Required work:
From the first line to the last, return the data exactly as written.

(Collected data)

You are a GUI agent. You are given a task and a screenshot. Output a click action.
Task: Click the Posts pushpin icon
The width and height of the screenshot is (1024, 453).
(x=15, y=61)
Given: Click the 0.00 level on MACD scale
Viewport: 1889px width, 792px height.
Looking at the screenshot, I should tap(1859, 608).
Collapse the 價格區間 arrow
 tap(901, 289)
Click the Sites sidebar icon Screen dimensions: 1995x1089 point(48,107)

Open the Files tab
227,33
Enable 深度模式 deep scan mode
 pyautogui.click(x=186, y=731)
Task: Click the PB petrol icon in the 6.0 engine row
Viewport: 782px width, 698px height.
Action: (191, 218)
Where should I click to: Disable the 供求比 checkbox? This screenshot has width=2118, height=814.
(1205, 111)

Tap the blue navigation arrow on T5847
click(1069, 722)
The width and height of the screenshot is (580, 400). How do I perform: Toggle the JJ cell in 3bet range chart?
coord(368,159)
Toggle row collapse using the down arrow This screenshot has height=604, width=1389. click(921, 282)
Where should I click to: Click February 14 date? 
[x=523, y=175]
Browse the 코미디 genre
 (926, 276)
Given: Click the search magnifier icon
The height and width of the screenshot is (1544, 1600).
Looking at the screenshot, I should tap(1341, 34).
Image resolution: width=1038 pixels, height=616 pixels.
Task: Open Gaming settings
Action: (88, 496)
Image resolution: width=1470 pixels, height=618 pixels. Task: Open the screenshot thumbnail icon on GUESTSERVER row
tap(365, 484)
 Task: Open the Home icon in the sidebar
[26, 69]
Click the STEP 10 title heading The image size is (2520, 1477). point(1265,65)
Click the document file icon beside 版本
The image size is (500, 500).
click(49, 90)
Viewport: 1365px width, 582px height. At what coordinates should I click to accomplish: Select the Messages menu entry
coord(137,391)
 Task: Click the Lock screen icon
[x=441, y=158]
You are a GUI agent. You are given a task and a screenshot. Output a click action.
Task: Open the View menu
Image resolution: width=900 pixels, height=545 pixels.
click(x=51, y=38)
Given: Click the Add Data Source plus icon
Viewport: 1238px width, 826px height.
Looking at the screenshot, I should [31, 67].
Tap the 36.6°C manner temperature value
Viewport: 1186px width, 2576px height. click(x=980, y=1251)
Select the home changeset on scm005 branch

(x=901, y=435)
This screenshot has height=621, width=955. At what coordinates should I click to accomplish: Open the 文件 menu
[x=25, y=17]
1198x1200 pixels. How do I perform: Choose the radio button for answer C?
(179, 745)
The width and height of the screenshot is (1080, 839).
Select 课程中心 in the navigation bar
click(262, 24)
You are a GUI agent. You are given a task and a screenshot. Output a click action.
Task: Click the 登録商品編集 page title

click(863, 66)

Result:
You are a GUI agent. You are given a task and a screenshot. Output a click action.
Task: Click the Posts pushpin icon
The width and height of the screenshot is (1024, 453).
(x=15, y=61)
Given: Click the 0.00 level on MACD scale
Viewport: 1889px width, 792px height.
Looking at the screenshot, I should tap(1859, 608).
Collapse the 價格區間 arrow
 tap(901, 289)
Click the Sites sidebar icon Screen dimensions: 1995x1089 point(48,107)

Open the Files tab
227,33
Enable 深度模式 deep scan mode
 pyautogui.click(x=186, y=731)
Task: Click the PB petrol icon in the 6.0 engine row
Viewport: 782px width, 698px height.
Action: (191, 218)
Where should I click to: Disable the 供求比 checkbox? This screenshot has width=2118, height=814.
(1205, 111)

Tap the blue navigation arrow on T5847
click(1069, 722)
The width and height of the screenshot is (580, 400). How do I perform: Toggle the JJ cell in 3bet range chart?
coord(368,159)
Toggle row collapse using the down arrow This screenshot has height=604, width=1389. click(921, 282)
Where should I click to: Click February 14 date? 
[x=523, y=175]
Browse the 코미디 genre
 (926, 276)
Given: Click the search magnifier icon
The height and width of the screenshot is (1544, 1600).
Looking at the screenshot, I should tap(1341, 34).
Image resolution: width=1038 pixels, height=616 pixels.
Task: Open Gaming settings
Action: (88, 496)
Image resolution: width=1470 pixels, height=618 pixels. Task: Open the screenshot thumbnail icon on GUESTSERVER row
tap(365, 484)
 Task: Open the Home icon in the sidebar
[26, 69]
Click the STEP 10 title heading The image size is (2520, 1477). point(1265,65)
Click the document file icon beside 版本
The image size is (500, 500).
click(49, 90)
Viewport: 1365px width, 582px height. At what coordinates should I click to accomplish: Select the Messages menu entry
coord(137,391)
 Task: Click the Lock screen icon
[x=441, y=158]
You are a GUI agent. You are given a task and a screenshot. Output a click action.
Task: Open the View menu
Image resolution: width=900 pixels, height=545 pixels.
click(x=51, y=38)
Given: Click the Add Data Source plus icon
Viewport: 1238px width, 826px height.
Looking at the screenshot, I should [31, 67].
Tap the 36.6°C manner temperature value
Viewport: 1186px width, 2576px height. click(x=980, y=1251)
Select the home changeset on scm005 branch

(x=901, y=435)
This screenshot has height=621, width=955. At what coordinates should I click to accomplish: Open the 文件 menu
[x=25, y=17]
1198x1200 pixels. How do I perform: Choose the radio button for answer C?
(179, 745)
The width and height of the screenshot is (1080, 839).
Select 课程中心 in the navigation bar
click(262, 24)
You are a GUI agent. You are given a task and a screenshot. Output a click action.
Task: Click the 登録商品編集 page title

click(863, 66)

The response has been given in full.